Adams challenges 'enemies of a united Ireland'

The dissident republicans responsible for the current campaign of violence have absolutely no interest in obtaining a united Ireland, Sinn Féin president Gerry Adams said today.

The leader of the mainstream republican movement accused the extremists of ignoring the expressed will of people to achieve political change through peaceful means and challenged them to justify their actions.

The West Belfast MP, who along with party colleagues has received a number of death threats from the renegade groups in recent weeks, demanded to know why their representatives were never prepared to face the public and explain what they were doing.

He said whatever people’s views of Sinn Féin through history, the party was always prepared to step in front of a microphone and make their opinions clear.

“There is a chance and it’s been well chronicled and democratically endorsed to build justice and freedom through perfectly peaceful and democratic ways and that is not served by those who run for cover in the wake of an action like this,” he said.

“Let them come forward if they have any stomach or guts at all and defend what’s going on.”

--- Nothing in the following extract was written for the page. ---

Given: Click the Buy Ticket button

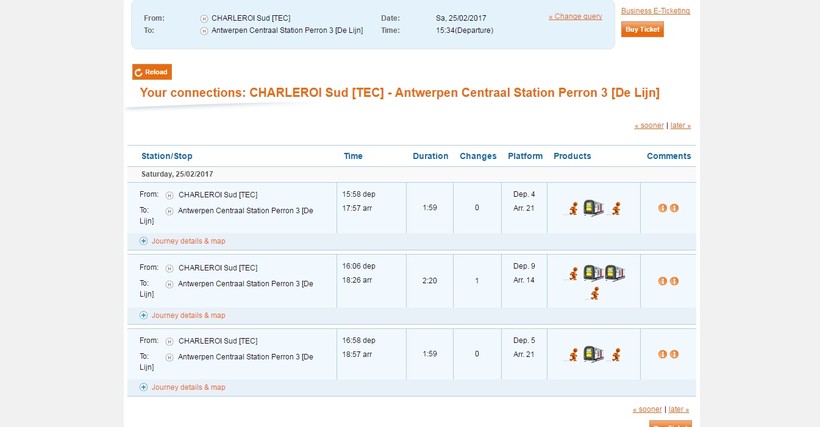Looking at the screenshot, I should 642,30.
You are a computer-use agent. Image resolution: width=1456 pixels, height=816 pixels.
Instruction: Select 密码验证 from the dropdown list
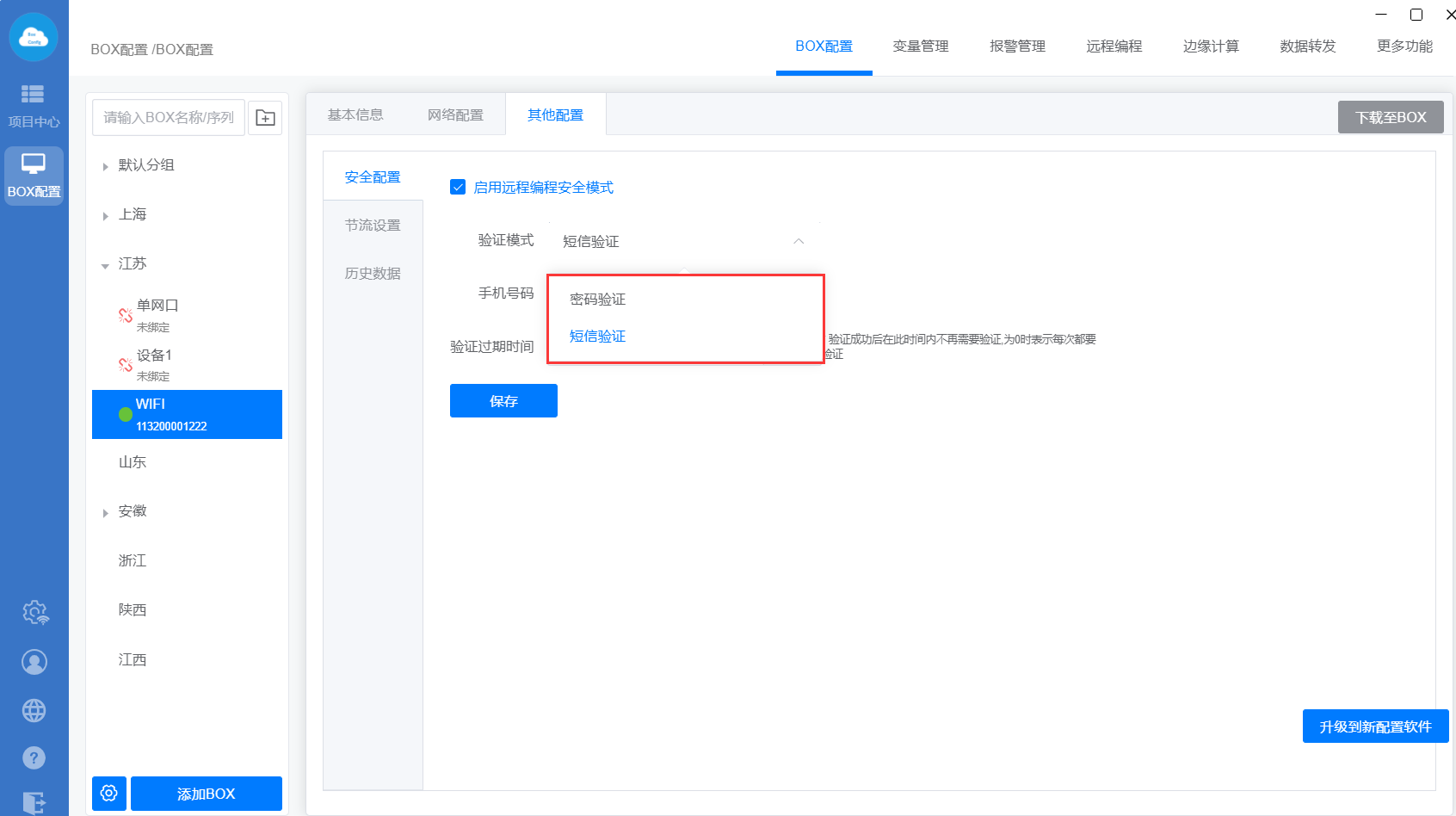click(598, 300)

Mr Adams said republicans and unionists had every right to pursue political goals, but he questioned whether the dissidents had any such guiding principles.

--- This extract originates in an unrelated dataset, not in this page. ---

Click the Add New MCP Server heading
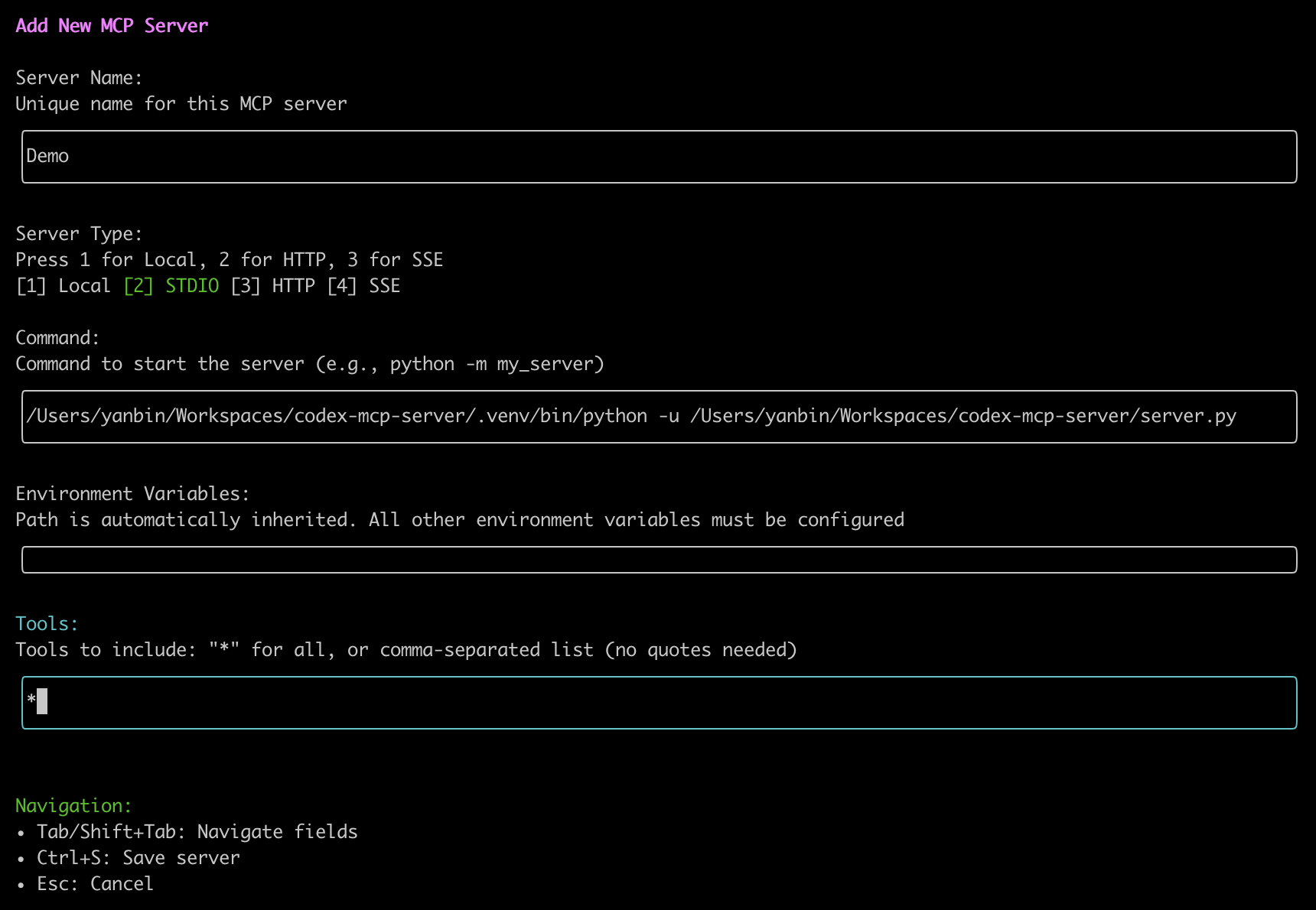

“I want to see a united Ireland,” he said.

“The people involved in these actions have no interest at all in a united Ireland.”

In the wake of the murders of two British soldiers and a policeman in March last year, Sinn Féin Deputy First Minister Martin McGuinness branded the dissidents “traitors to the island of Ireland”.

Commenting at a suicide awareness event on the Falls Road in the heart of his parliamentary constituency, Mr Adams said the factions were made up of so-called ’ceasefire soldiers’ – a label attached to those who only became active in so-called militant republicanism after the Troubles were effectively over.

“I’ve been listening to politicians for all the parties condemning these actions,” he said.

“Where are the spokespersons from the support groups, the people who are attacking Sinn Féin at every turn? Where are they now? When something like this happens they run for cover so I think they should come forward.”

He added: “Whatever one can say for and against Sinn Féin we were always there at the end of a microphone to make our views clear on whatever was happening.

“Where are all the great freedom fighters that will take pot shots at us? And I don’t just mean verbal pot shots, I and colleagues have received – in the last five weeks – as many as six different warnings that our lives are in imminent danger.

“So let them come forward if they want to have a political debate on the merits of these operations as opposed to this sort of ceasefire soldiering that’s going on let them argue the case.”